Lines below starting with the line with "Wandwinkel - Außendurchmesser 15 mm - 1/2 Zoll BSP (551, 1396)" and going on through the line with "Public Libraries (534, 1467)" must be output exactly; the rest of the records must be left out.

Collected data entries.
-- -- --

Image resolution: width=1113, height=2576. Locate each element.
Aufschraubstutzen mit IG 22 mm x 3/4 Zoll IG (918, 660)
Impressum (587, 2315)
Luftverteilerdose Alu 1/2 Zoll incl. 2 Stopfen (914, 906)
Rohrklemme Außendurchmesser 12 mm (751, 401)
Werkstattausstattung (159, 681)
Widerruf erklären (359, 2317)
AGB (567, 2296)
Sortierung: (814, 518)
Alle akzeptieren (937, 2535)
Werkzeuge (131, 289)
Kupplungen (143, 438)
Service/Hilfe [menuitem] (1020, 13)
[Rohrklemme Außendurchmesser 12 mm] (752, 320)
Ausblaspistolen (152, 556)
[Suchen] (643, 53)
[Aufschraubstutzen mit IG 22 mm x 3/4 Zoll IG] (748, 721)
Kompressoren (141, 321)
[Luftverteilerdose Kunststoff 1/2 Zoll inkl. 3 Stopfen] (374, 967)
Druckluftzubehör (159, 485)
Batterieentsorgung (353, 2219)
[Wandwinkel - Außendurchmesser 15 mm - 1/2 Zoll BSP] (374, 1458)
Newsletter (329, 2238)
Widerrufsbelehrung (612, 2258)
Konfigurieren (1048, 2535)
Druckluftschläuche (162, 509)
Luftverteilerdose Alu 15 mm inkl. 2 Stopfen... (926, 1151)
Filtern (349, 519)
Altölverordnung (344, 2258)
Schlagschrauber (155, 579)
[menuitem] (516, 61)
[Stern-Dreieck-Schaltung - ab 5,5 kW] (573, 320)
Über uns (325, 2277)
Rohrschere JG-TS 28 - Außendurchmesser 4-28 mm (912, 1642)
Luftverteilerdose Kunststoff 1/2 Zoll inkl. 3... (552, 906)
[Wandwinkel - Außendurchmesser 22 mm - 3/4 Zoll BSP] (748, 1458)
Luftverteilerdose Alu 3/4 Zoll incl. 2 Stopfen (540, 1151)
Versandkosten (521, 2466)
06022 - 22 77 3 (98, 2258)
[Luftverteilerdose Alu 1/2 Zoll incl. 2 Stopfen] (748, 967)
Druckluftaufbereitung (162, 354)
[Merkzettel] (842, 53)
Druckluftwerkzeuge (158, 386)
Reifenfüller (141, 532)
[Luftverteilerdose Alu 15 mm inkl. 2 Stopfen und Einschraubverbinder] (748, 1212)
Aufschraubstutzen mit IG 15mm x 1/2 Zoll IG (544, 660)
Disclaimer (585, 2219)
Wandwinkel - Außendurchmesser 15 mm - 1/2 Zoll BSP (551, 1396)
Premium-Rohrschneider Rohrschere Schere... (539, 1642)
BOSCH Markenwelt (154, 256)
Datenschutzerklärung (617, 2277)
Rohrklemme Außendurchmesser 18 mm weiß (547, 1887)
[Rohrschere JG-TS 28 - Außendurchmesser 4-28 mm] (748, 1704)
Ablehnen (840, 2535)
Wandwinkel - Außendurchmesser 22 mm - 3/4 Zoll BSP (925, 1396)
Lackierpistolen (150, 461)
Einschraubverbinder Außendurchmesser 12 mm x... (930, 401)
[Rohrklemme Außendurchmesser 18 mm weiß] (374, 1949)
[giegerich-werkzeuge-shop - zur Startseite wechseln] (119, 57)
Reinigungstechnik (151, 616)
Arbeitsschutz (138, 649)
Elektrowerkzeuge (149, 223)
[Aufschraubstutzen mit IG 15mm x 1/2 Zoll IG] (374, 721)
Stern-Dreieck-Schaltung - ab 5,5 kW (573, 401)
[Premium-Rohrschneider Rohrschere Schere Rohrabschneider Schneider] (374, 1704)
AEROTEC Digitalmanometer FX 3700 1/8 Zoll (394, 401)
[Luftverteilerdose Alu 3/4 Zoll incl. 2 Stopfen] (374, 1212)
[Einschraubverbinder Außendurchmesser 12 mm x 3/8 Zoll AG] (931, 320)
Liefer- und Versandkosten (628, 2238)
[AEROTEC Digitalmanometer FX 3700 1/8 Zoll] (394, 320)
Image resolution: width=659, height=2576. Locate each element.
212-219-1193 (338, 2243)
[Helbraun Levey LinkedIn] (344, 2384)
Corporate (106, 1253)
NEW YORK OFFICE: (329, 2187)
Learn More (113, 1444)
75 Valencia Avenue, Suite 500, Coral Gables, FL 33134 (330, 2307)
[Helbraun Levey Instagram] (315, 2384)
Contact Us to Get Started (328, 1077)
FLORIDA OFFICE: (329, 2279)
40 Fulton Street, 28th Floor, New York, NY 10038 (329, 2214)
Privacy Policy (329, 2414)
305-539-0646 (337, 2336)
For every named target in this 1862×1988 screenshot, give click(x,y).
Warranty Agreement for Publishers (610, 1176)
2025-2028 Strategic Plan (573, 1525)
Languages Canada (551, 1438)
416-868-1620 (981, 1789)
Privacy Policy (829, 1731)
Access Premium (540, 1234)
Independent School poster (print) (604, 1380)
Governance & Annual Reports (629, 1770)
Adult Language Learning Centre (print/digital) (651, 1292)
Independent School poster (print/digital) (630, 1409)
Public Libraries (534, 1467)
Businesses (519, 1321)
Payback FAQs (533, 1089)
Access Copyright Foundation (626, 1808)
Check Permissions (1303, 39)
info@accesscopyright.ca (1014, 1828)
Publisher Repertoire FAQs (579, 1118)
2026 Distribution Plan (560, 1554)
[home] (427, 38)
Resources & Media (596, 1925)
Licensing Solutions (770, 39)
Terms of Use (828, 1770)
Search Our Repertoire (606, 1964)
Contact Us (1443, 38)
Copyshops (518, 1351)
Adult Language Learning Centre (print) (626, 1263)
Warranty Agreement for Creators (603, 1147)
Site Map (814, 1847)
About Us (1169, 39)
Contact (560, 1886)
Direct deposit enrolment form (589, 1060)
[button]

-- -- --

Answer to this exercise.
Wandwinkel - Außendurchmesser 15 mm - 1/2 Zoll BSP (551, 1396)
Premium-Rohrschneider Rohrschere Schere... (539, 1642)
BOSCH Markenwelt (154, 256)
Datenschutzerklärung (617, 2277)
Rohrklemme Außendurchmesser 18 mm weiß (547, 1887)
[Rohrschere JG-TS 28 - Außendurchmesser 4-28 mm] (748, 1704)
Ablehnen (840, 2535)
Wandwinkel - Außendurchmesser 22 mm - 3/4 Zoll BSP (925, 1396)
Lackierpistolen (150, 461)
Einschraubverbinder Außendurchmesser 12 mm x... (930, 401)
[Rohrklemme Außendurchmesser 18 mm weiß] (374, 1949)
[giegerich-werkzeuge-shop - zur Startseite wechseln] (119, 57)
Reinigungstechnik (151, 616)
Arbeitsschutz (138, 649)
Elektrowerkzeuge (149, 223)
[Aufschraubstutzen mit IG 15mm x 1/2 Zoll IG] (374, 721)
Stern-Dreieck-Schaltung - ab 5,5 kW (573, 401)
[Premium-Rohrschneider Rohrschere Schere Rohrabschneider Schneider] (374, 1704)
AEROTEC Digitalmanometer FX 3700 1/8 Zoll (394, 401)
[Luftverteilerdose Alu 3/4 Zoll incl. 2 Stopfen] (374, 1212)
[Einschraubverbinder Außendurchmesser 12 mm x 3/8 Zoll AG] (931, 320)
Liefer- und Versandkosten (628, 2238)
[AEROTEC Digitalmanometer FX 3700 1/8 Zoll] (394, 320)
Image resolution: width=659, height=2576. Locate each element.
212-219-1193 (338, 2243)
[Helbraun Levey LinkedIn] (344, 2384)
Corporate (106, 1253)
NEW YORK OFFICE: (329, 2187)
Learn More (113, 1444)
75 Valencia Avenue, Suite 500, Coral Gables, FL 33134 (330, 2307)
[Helbraun Levey Instagram] (315, 2384)
Contact Us to Get Started (328, 1077)
FLORIDA OFFICE: (329, 2279)
40 Fulton Street, 28th Floor, New York, NY 10038 (329, 2214)
Privacy Policy (329, 2414)
305-539-0646 (337, 2336)
For every named target in this 1862×1988 screenshot, give click(x,y).
Warranty Agreement for Publishers (610, 1176)
2025-2028 Strategic Plan (573, 1525)
Languages Canada (551, 1438)
416-868-1620 (981, 1789)
Privacy Policy (829, 1731)
Access Premium (540, 1234)
Independent School poster (print) (604, 1380)
Governance & Annual Reports (629, 1770)
Adult Language Learning Centre (print/digital) (651, 1292)
Independent School poster (print/digital) (630, 1409)
Public Libraries (534, 1467)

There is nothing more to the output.